ATAKLI İŞİNE GELMEYEN HER OLAYI AK PARTİ’YE BAĞLIYOR: HDP İLE ALTTAN GÖRÜŞME YAPILIYOR

CAN ATAKLI / KORKUSUZ

AKP genel başkanı ister ilk tur ister ikinci tur yüzde 50+1’i bulmak zorunda. Bunun için de HDP oylarına ihtiyacı var. İşte bu nedenle uzunca bir süredir HDP ile alttan görüşmeler yapıldığı biliniyor. Abdullah Öcalan’ın ev hapsine alınmasından Selahattin Demirtaş’ın serbest bırakılmasına, bölgesel özerklikten Kürtçenin bazı illerde resmi dil olmasına kadar bir dizi teklifin, kurulan gizli pazarlık masalarında konuşulduğu ileri sürülüyor. HDP bunları açıktan yalanlamadı bugüne kadar.

(…)

Sonuçta saray ve soytarılarının aylardır çabaladığı HDP ile muhalefetin arasının iyiden iyiye açılması operasyonu başarısızlıkla sonuçlanacağı bir sırada Garo Paylan, sarayın imdadına koşmuş ve muhalefeti ağır bir travmaya sokmuştur.

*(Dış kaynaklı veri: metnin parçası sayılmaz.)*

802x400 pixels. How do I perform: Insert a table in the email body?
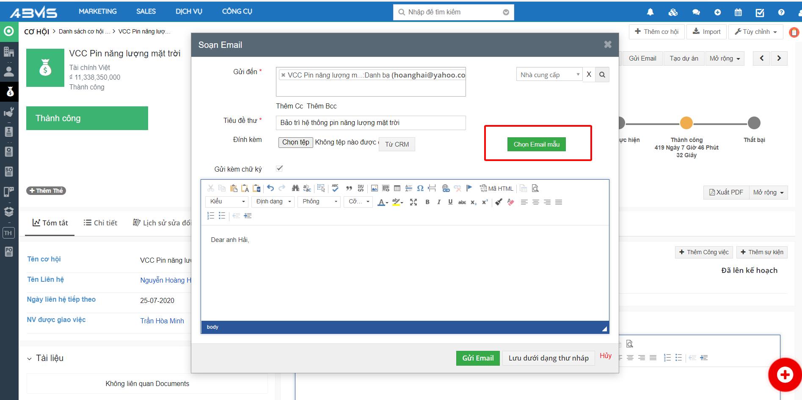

HDP bu girişimin masum bir talep olduğunu kanıtlayamaz. Muhtemelen “Partimizin görüşünü yansıtmamaktadır” açıklaması yapabilirler. Bunun da kimseyi ikna edeceğini sanmıyorum. Belki bir tek çok hızlı biçimde ihracı tepkileri dindirebilir. Garo Paylan giderek güçlenen demokrasiye de bir hançer sokmuştur ne yazık ki.